Exercise instructions - Copy the entries word for word, starting at the line that contains "Image resolution: width=818" and ending at the line that contains "click(493, 241)". Leave the pictures out of your copy.

--- Data for this task ---

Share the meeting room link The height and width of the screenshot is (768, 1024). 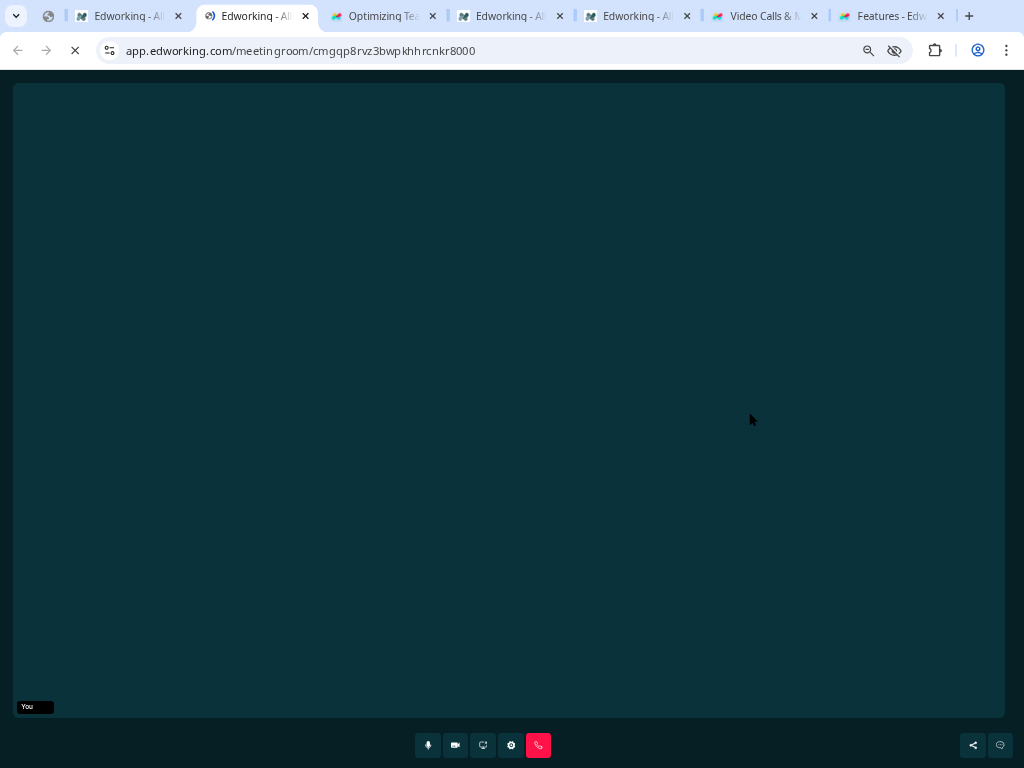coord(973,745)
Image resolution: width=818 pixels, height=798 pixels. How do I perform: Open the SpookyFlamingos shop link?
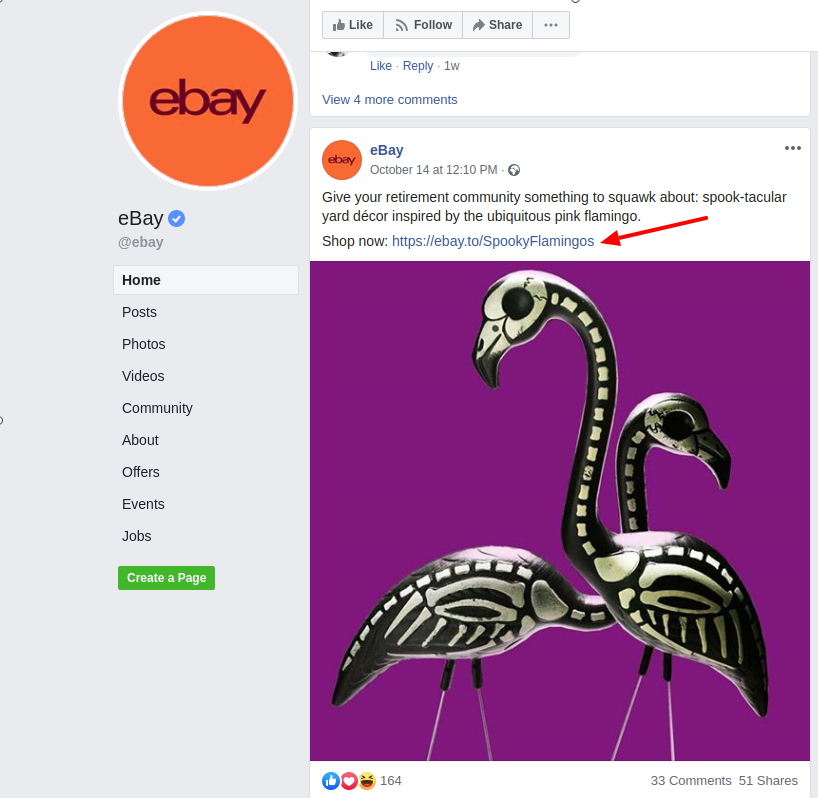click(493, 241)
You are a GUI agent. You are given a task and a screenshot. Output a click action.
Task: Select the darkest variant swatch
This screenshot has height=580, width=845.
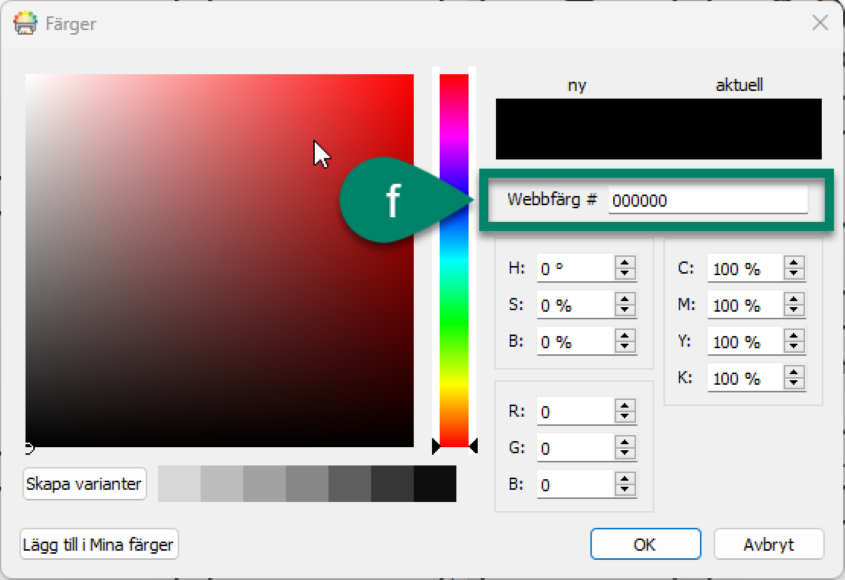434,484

---
--- Data for this task ---

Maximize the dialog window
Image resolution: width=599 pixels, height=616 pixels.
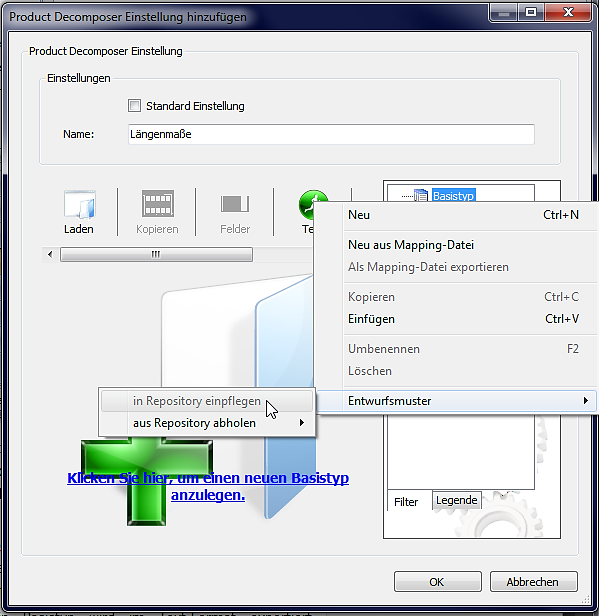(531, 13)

---

Result for this task -
Image resolution: width=818 pixels, height=798 pixels. How do I perform: Open the SpookyFlamingos shop link?
click(493, 241)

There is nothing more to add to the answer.